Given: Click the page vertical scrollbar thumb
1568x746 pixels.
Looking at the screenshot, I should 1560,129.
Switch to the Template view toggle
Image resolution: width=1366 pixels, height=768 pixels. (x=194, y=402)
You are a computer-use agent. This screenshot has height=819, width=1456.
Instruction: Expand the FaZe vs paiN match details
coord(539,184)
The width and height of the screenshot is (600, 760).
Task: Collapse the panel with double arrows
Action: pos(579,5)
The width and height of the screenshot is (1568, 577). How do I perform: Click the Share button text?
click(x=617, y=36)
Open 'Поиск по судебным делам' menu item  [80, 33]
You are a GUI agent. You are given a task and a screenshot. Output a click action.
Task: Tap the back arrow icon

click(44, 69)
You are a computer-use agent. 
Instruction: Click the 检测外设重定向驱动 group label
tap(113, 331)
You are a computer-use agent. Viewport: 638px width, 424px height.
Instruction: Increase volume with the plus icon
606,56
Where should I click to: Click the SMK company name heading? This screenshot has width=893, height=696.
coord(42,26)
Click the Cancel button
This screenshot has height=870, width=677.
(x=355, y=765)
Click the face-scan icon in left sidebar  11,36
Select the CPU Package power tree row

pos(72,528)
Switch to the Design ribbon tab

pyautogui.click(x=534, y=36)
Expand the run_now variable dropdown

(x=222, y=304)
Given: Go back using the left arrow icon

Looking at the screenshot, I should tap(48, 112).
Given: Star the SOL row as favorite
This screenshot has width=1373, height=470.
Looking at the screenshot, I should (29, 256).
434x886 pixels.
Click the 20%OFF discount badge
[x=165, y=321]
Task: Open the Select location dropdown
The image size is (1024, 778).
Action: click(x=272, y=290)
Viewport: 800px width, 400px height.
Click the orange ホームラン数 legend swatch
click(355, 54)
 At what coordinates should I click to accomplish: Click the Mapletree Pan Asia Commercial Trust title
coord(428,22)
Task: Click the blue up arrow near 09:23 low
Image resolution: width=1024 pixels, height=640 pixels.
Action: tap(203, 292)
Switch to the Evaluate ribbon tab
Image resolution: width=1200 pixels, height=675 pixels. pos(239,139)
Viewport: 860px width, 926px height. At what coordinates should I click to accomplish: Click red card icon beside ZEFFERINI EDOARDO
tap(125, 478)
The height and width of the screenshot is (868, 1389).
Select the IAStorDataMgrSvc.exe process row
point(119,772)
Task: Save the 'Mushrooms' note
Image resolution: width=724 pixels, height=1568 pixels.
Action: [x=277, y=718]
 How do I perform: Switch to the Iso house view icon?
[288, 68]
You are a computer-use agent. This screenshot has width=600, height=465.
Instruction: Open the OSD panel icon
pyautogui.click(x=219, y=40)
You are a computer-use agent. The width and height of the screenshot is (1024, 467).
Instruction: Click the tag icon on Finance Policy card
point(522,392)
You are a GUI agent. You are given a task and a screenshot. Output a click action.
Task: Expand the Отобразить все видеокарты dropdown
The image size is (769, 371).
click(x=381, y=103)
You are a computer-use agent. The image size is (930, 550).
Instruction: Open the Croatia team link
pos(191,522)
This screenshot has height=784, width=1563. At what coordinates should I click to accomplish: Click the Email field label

Assignment = Your answer should be a single number: the count of lines above with the word "computer".

Response to this exercise = 6